Während internationale Medien die Schließung eines unbedeutenden britischen UFO-Büros und das Ende der UFO-Ära ausrufen, berichten ehemalige Angehörige der amerikanischen Regierung über ihre UFO-Konfrontationen während der Amtsausübung und die angebliche Vertuschung derselben durch das Establishment
Manche Zeitgenossen gehen nach Feierabend zum örtlichen Dorfteich, um Enten zu füttern. Andere treffen sich in einer verrauchte Spelunke, um Berichte über unidentifizierte Flugobjekte zu diskutieren. Wieder andere tun beides. So wie Denis Plunkett, 70 Jahre alter Gentleman der britischen Ufologie. Kaum einer ist so lange dabei wie er. 1953 gründete er und sein Vater das "British Flying Saucer Bureau" (BFSB), die Inselzweigstelle des "International Flying Saucer Bureau", damals mit 1500 Mitgliedern weltweit eine der größten und ersten privaten UFO-Organisationen. Derer gibt es heute so viele wie Sand am Meer. Die meisten werden wahrscheinlich genauso unbekannt wieder verschwinden, wie sie entstanden sind. Doch das BFSB wurde im April 2001 weltbekannt, als Medien von der Schließung dieses "Büros" aus Mangel an UFO-Meldungen berichteten. Dabei ist Plunketts Büro alles andere als geschlossen und er plant auch nicht, es zu schließen. Vielmehr sei er Opfer einer Desinformationskampagne, die gezielt von der "Existenz außerirdischen Lebens" auf der Erde ablenken soll.
Stille Post in Londons Redaktionen
3. April 2001. Die Bristoler Lokalzeitung "Western Daily Press" veröffentlicht einen Artikel mit dem Titel "Is the truth still out there?". Darin wird Denis Plunkett zitiert, dass UFOs besonders zu Zeiten des kalten Krieges des öfteren "über Raketenstützpunkten, Kernkraftwerken und Regierungsgebäuden" gesehen worden seien. Doch heute sei es "in der Tat sehr ruhig". Vielleicht hätten die Außerirdischen ihre Mission beendet, spekuliert er.

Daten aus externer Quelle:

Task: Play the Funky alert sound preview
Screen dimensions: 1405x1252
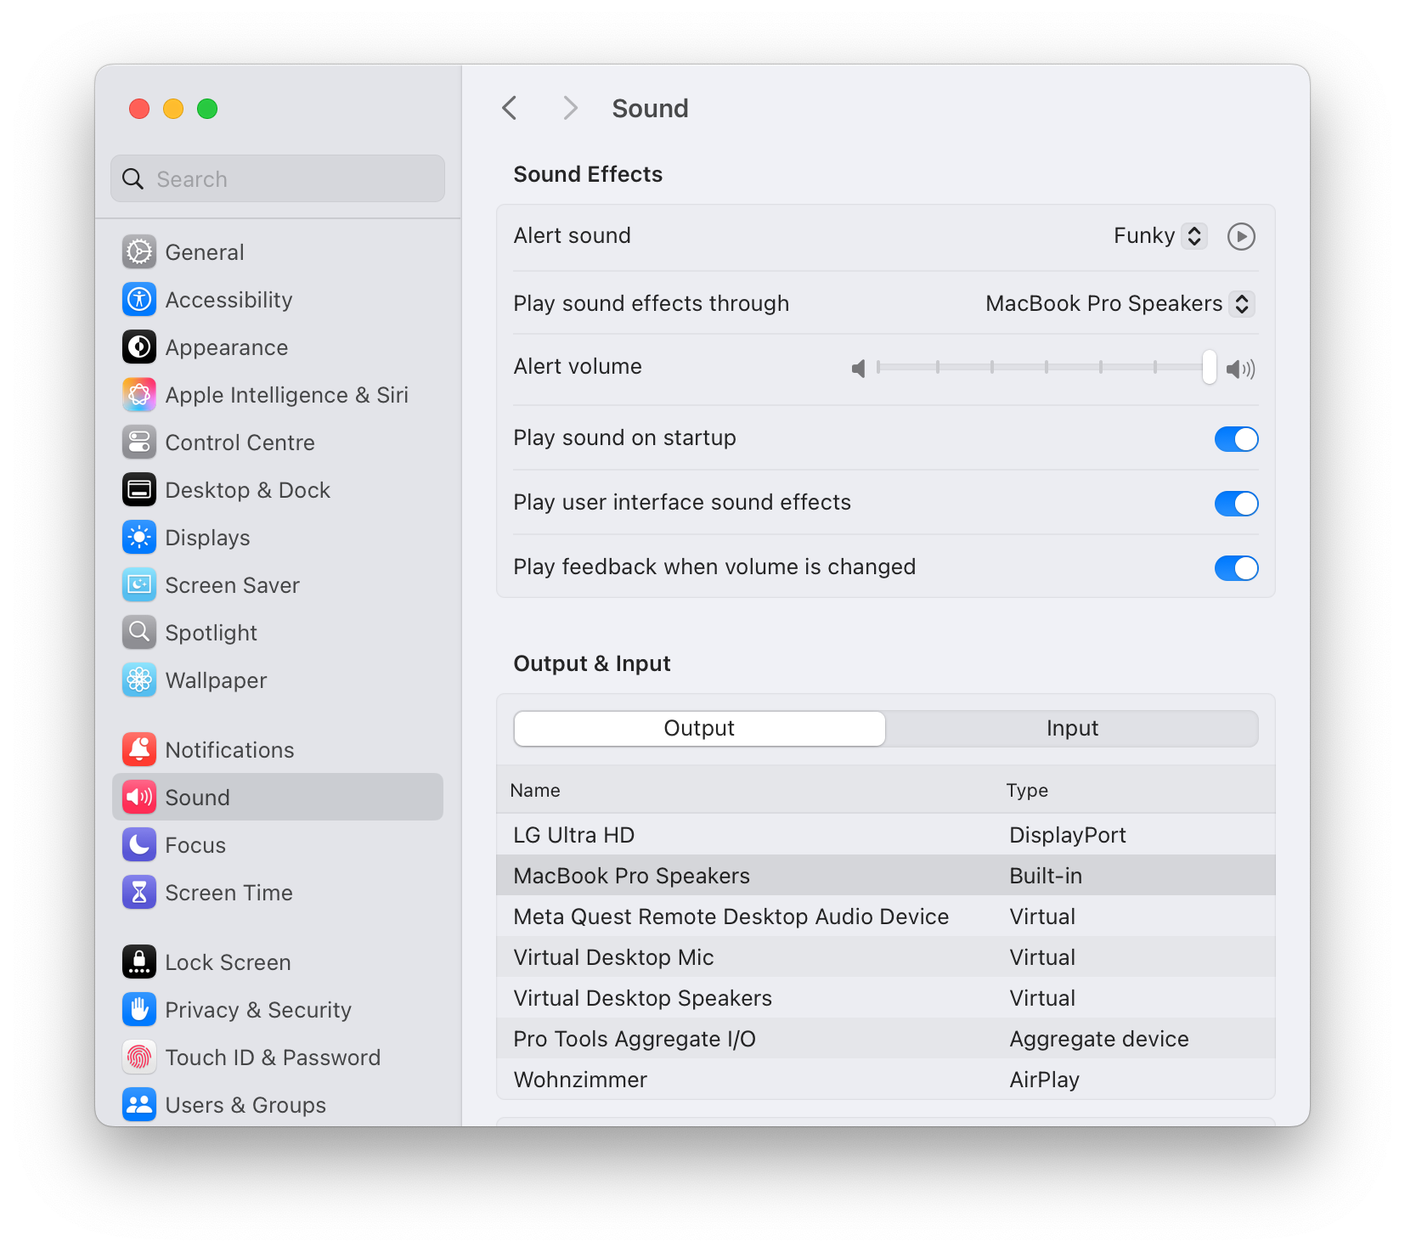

Aufgrund des Rückgangs an Meldungen sei auch das Interesse an seiner Gesellschaft enorm zurückgegangen. "Wer will schon an einem regnerischen Abend in einem dunklen Pub auftauchen, um ein paar Leuten mit Dias zuzuhören, wenn man auch zu Hause sitzen und im Web surfen kann?" Bis dahin also noch kein Wort über die Schließung des Büros sondern lediglich über die "Beendigung der Treffen" aus Mangel an Teilnehmern.
Das hatte auch Simon de Bruxelles von der "Times of London" so gelesen und, nach einem Telefonat mit Denis Plunkett, in seinem späteren Artikel so geschrieben. Nun muss man wissen, dass bei den meisten britischen Zeitungen die Überschriften nicht von den Reportern selber, sondern von den Redakteuren geschrieben werden. So erschien der Times Artikel am 23. April 2001 mit der Überschrift UFO bureau shuts as aliens shun Earth. Etwas ähnliches passierte auch bei der "Evening Post" aus Bristol. Diese Zeitung brachte am 4. April 2001 einen Artikel mit der Überschrift "Closed Encounters", ein Wortspiel mit dem Filmtitel von Steven Spielbergs "Close Encounters of the Third Kind". Beide Autoren machen jedoch in ihren Texten klar, dass das Büro nicht geschlossen sondern lediglich die Treffen aufgeschoben worden waren.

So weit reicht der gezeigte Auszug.